Prevention of hepatic steatosis and hepatic insulin resistance by knockdown of cAMP response element-binding protein

Abstract

In patients with poorly controlled type 2 diabetes mellitus (T2DM), hepatic insulin resistance and increased gluconeogenesis contribute to fasting and postprandial hyperglycemia. Since cAMP response element-binding protein (CREB) is a key regulator of gluconeogenic gene expression, we hypothesized that decreasing hepatic CREB expression would reduce fasting hyperglycemia in rodent models of T2DM. In order to test this hypothesis, we used a CREB-specific antisense oligonucleotide (ASO) to knock down CREB expression in liver. CREB ASO treatment dramatically reduced fasting plasma glucose concentrations in ZDF rats, ob/ob mice, and an STZ-treated, high-fat-fed rat model of T2DM. Surprisingly, CREB ASO treatment also decreased plasma cholesterol and triglyceride concentrations, as well as hepatic triglyceride content, due to decreases in hepatic lipogenesis. These results suggest that CREB is an attractive therapeutic target for correcting both hepatic insulin resistance and dyslipidemia associated with nonalcoholic fatty liver disease (NAFLD) and T2DM.
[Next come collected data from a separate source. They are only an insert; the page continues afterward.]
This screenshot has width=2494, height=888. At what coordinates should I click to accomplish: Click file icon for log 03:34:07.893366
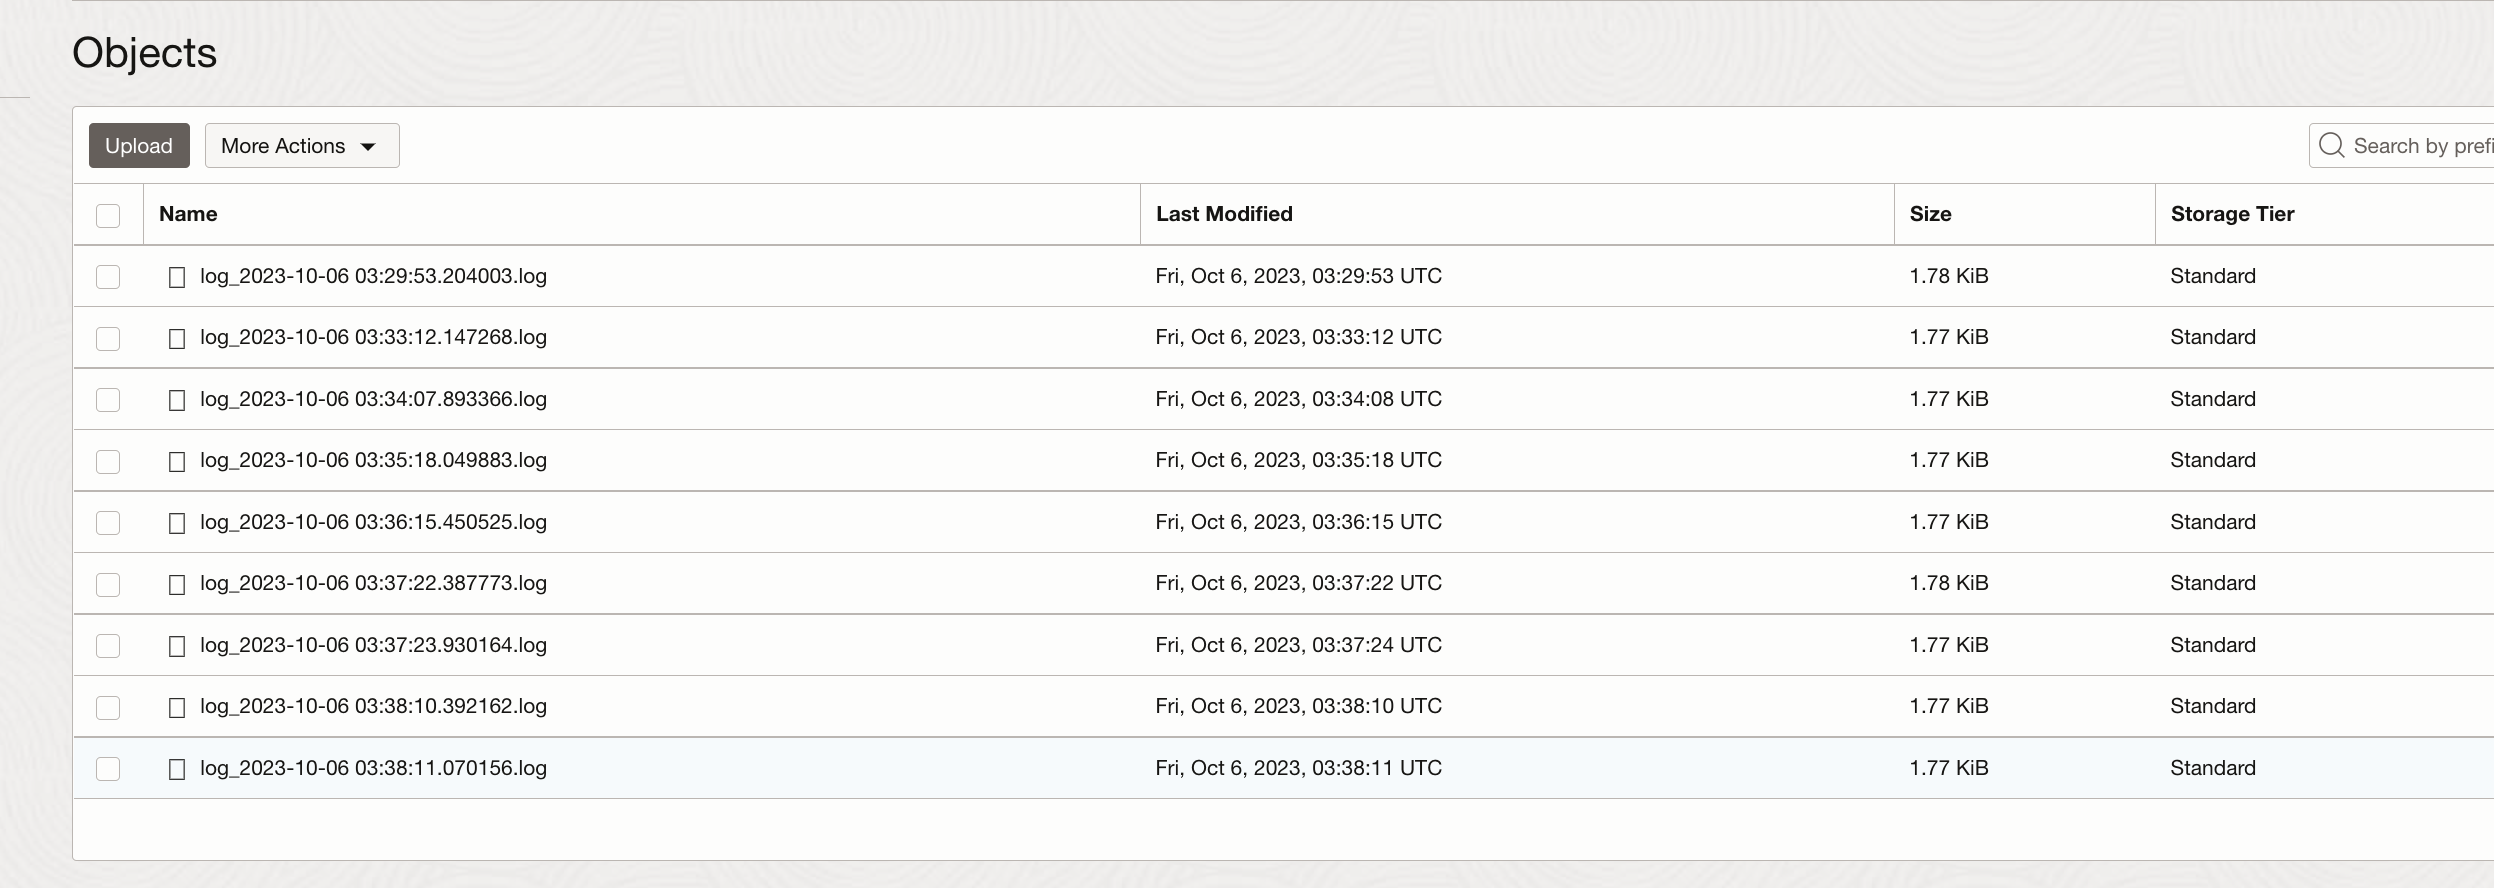pos(177,400)
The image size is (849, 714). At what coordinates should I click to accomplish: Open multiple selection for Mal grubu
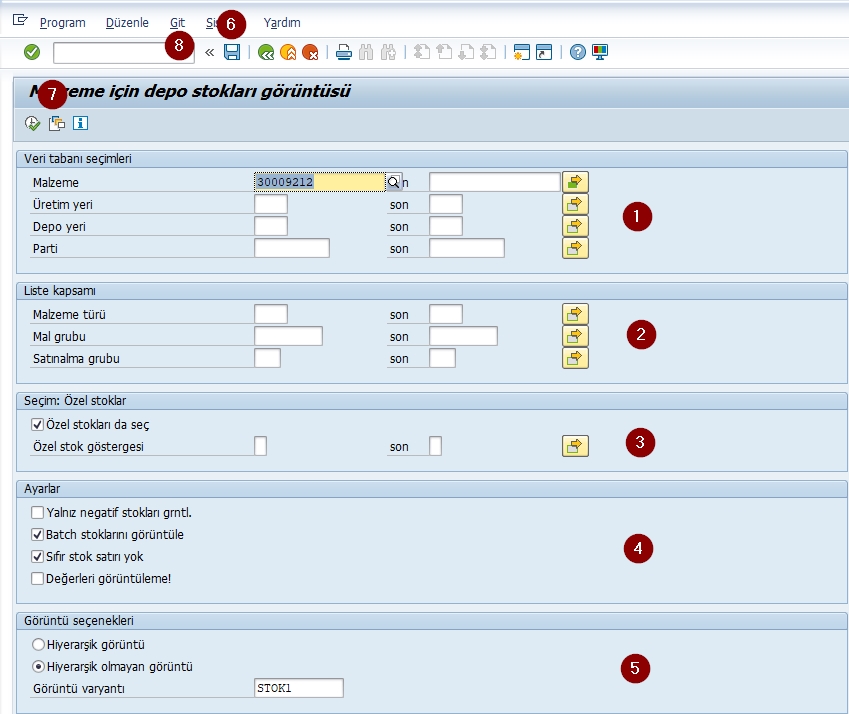pyautogui.click(x=575, y=336)
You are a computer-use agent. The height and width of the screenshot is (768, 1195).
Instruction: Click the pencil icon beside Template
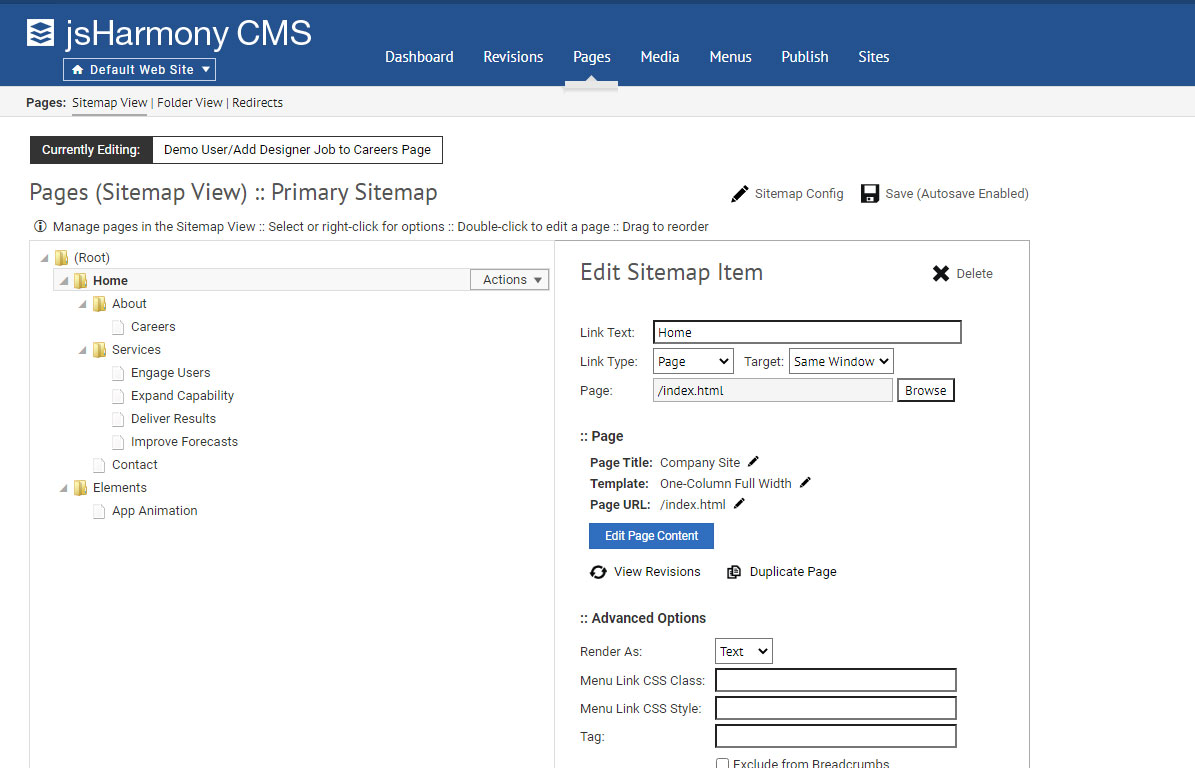click(x=805, y=483)
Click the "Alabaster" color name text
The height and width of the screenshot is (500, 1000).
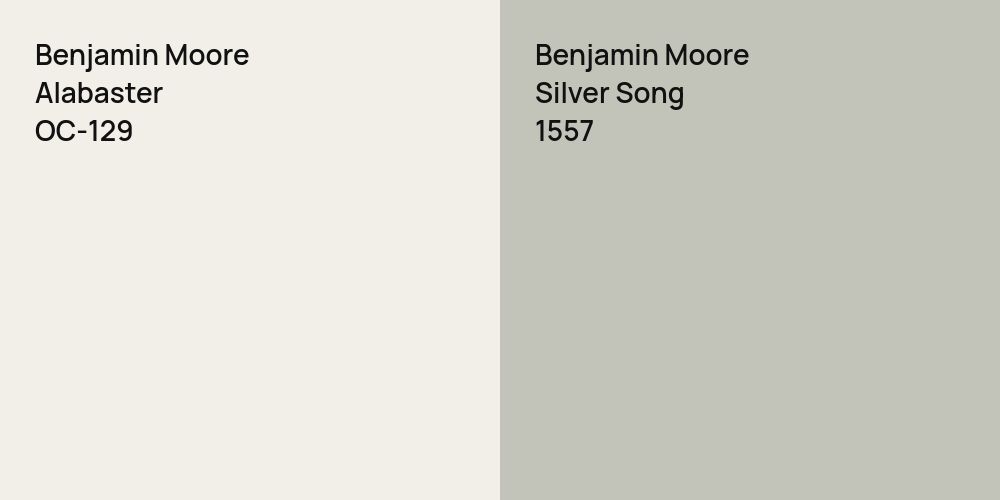[x=98, y=93]
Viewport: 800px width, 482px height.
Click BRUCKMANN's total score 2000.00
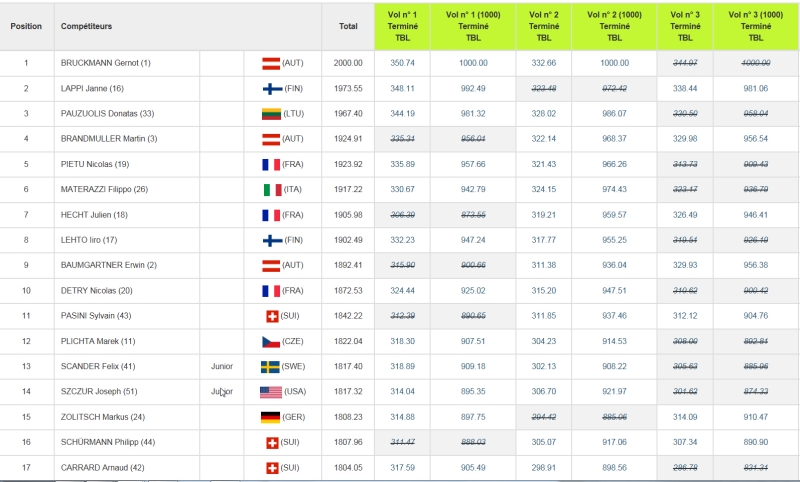pyautogui.click(x=348, y=63)
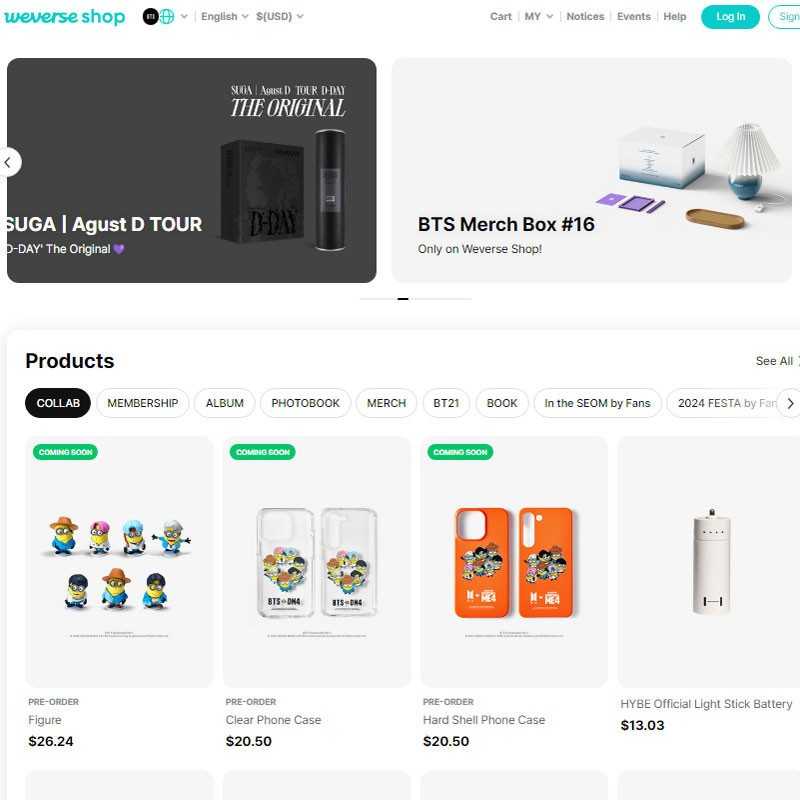800x800 pixels.
Task: Click the Coming Soon badge on Figure
Action: click(x=65, y=452)
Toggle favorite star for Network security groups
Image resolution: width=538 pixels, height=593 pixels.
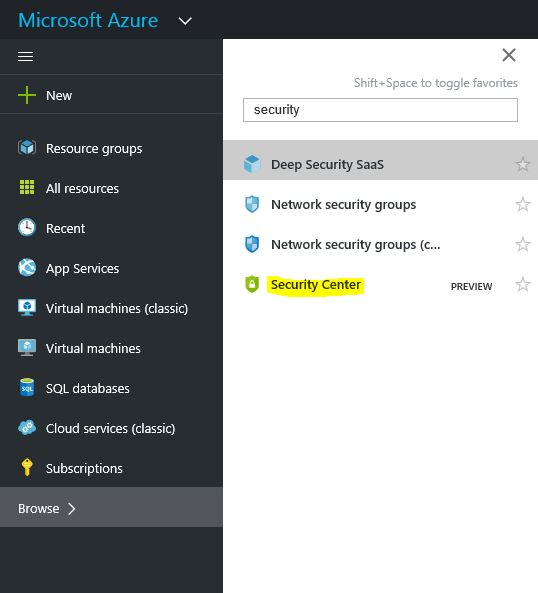pyautogui.click(x=523, y=204)
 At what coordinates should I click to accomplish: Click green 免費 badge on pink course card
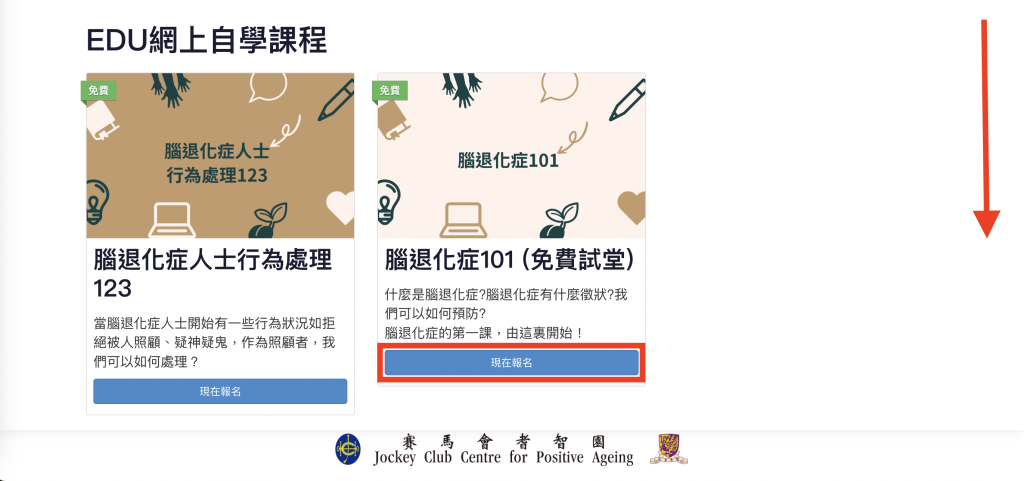390,91
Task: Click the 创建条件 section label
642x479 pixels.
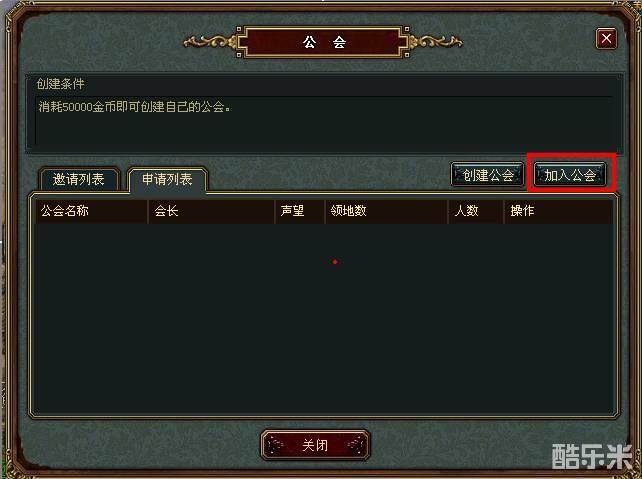Action: pos(60,84)
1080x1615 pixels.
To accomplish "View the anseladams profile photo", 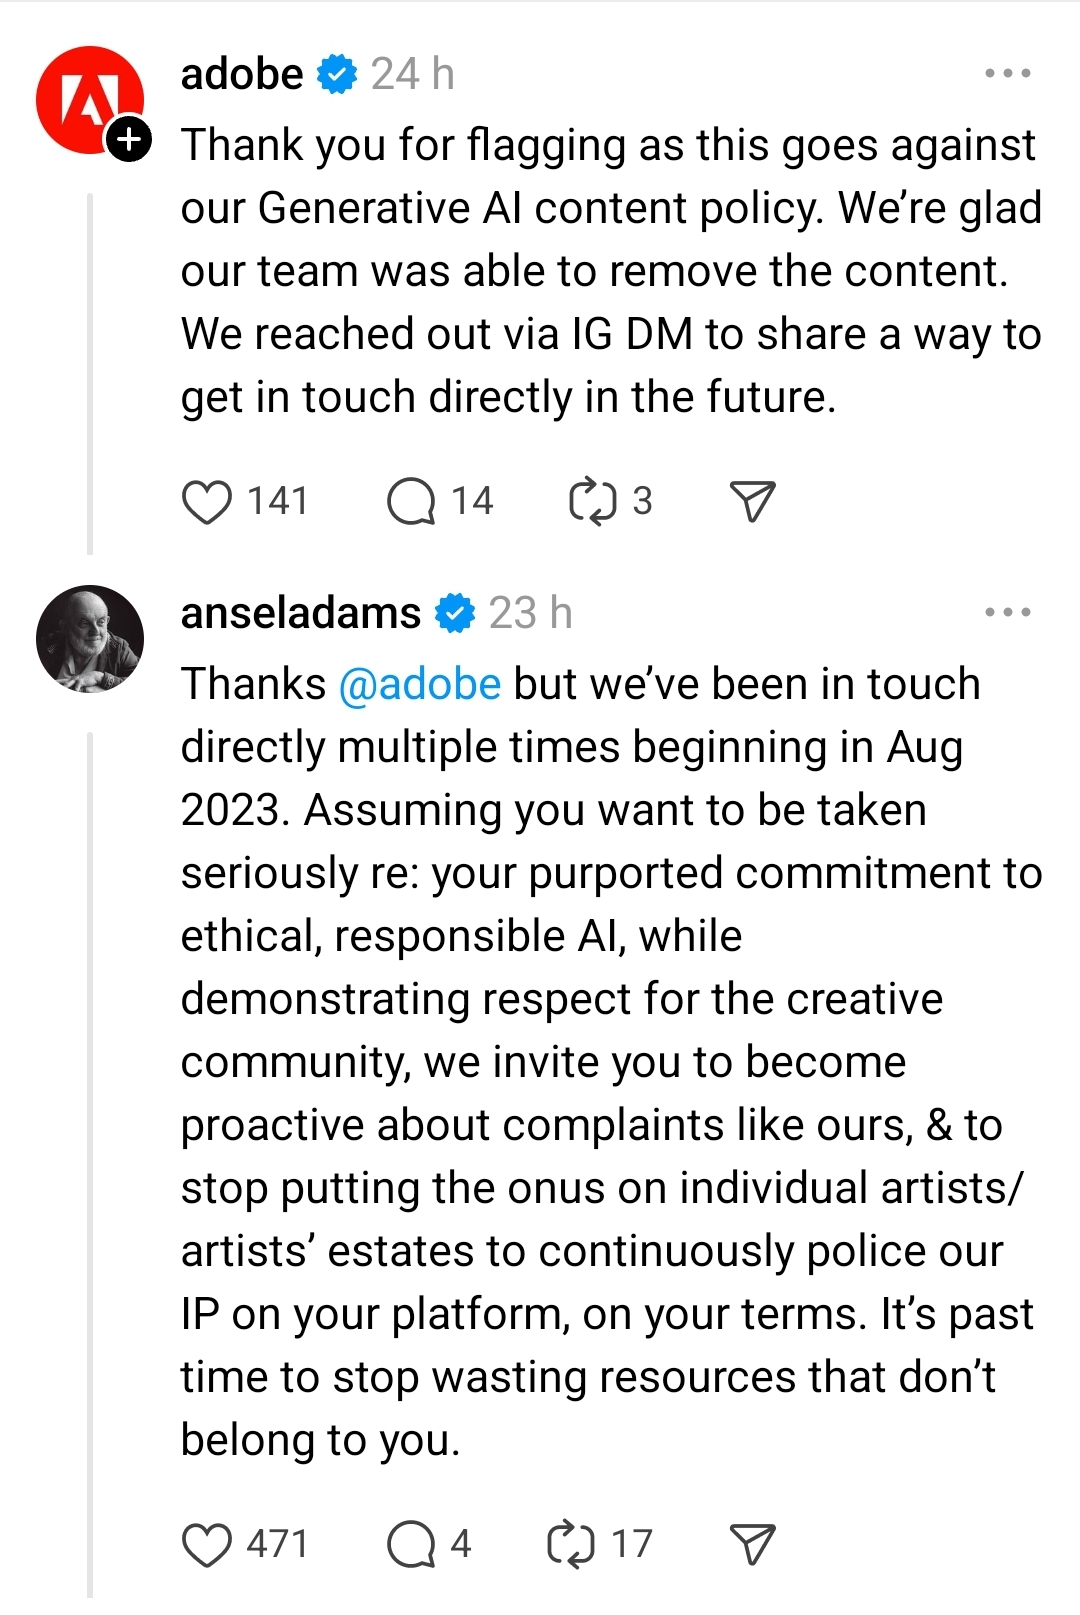I will click(90, 639).
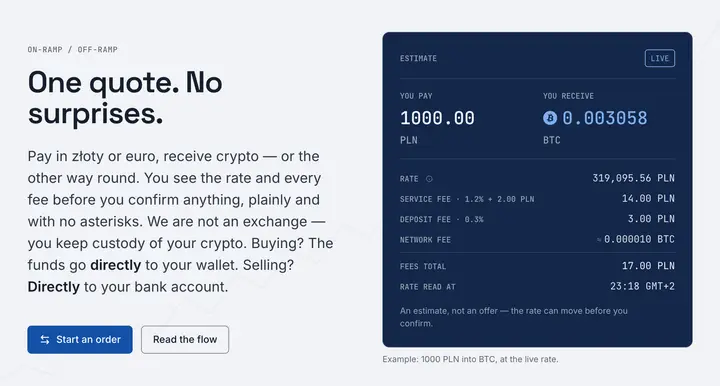The image size is (720, 386).
Task: Click the info icon next to RATE
Action: [429, 179]
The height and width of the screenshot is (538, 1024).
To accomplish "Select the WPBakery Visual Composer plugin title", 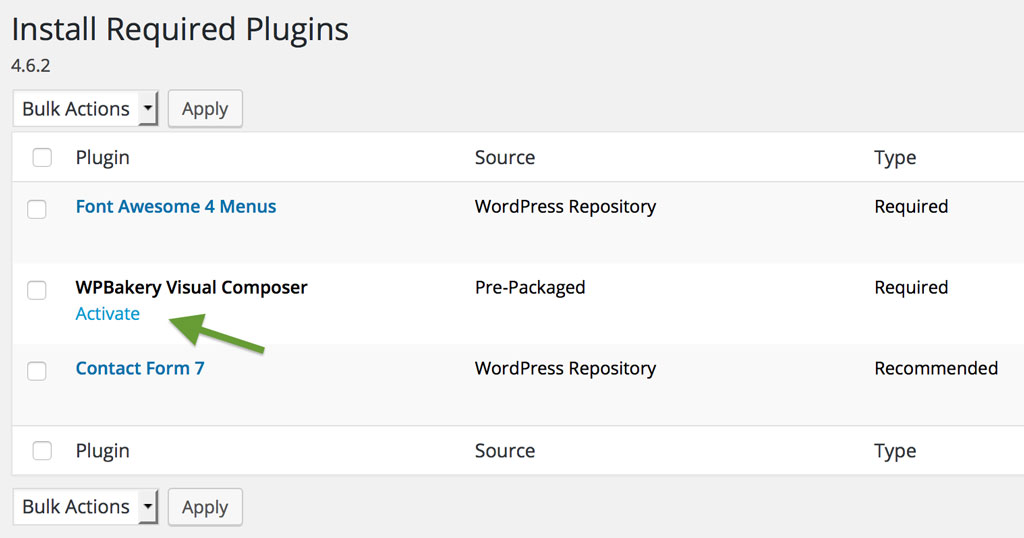I will [x=191, y=287].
Figure 1. CREB ASO improves metabolic parameters in three other diabetic models

Fasting plasma glucose (A), and insulin (B) concentrations (n = 8–21) in the T2DM rat model. Fasting plasma glucose concentrations (C) were decreased with CREB ASO in the ZDF rat model (n = 4–5). Due to the pancreas saving effect of lower glucose values plasma insulin values tended to be increased (D) (n = 4–5). In the lard diet based model, CREB ASO reduced fasting plasma glucose (E), and insulin (F) concentrations (n = 7–9). Lastly, CREB ASO also reduced fasting plasma glucose in an ob/ob mouse model (G) due to reductions in gluconeogenic genes (H) (n = 4–5). * P < 0.05, ** P < 0.005.

Figure 2. CREB ASO treatment reduces hepatic lipid content

Long chain acyl CoAs (A), and liver DAGs (B) were decreased with CREB ASO treatment (n = 8–10). Liver triglycerides were reduced in the fasted and fed states with CREB ASO (C). In-vivo lipogenesis was reduced with CREB ASO as assessed by the incorporation of [1-¹⁴C]-palmitate in to triglycerides (n = 4 per group) (D). C/EBPα (E), C/EBPβ (F), and key lipogenic genes (G) assessed by RT-PCR (n = 4–7). * P < 0.05, ** P < 0.005 for Control ASO vs. CREB ASO, # P < 0.05 for control ASO fasted vs. control ASO fed.

Figure 3. CREB ASO treatment improves hepatic insulin sensitivity in T2DM Rats

Suppression of hepatic glucose production (A) was assessed using the hyperinsulinemic-euglycemic clamp (n = 4–14 per treatment group). In the T2DM rat model CREB ASO reduced membrane PKCε (B) (n = 4 per treatment group), increased IRS-2 tyrosine phosphorylation (C) (n = 9 per treatment group), and improved Akt2 activity (D) (n = 5 per treatment group). * P < 0.05 for CREB ASO vs. control ASO, # P < 0.05 for T2DM control ASO vs. normal chow control ASO.

Figure 4. CREB ASO therapy decreases plasma triglycerides and cholesterol

Plasma triglycerides were decreased with CREB ASO (n = 10–12) (A). The lipoprotein profile showed significant reductions in VLDL, LDL, and HDL with CREB ASO (B). Free hepatic cholesterol was unchanged with CREB ASO (n = 4 per treatment group) (C) but CREB ASO decreased the concentration of hepatic cholesterol esters (D) as assessed by NMR. Synthesis of cholesterol in rat hepatocytes as assessed by relative [¹⁴C] acetic acid incorporation in to sterols (E) (n = 3–7 per treatment group). Amount of bile acids extracted from feces during a 12 hour fast (G) (n = 7 per treatment group). * P < 0.05 for control ASO vs. CREB ASO.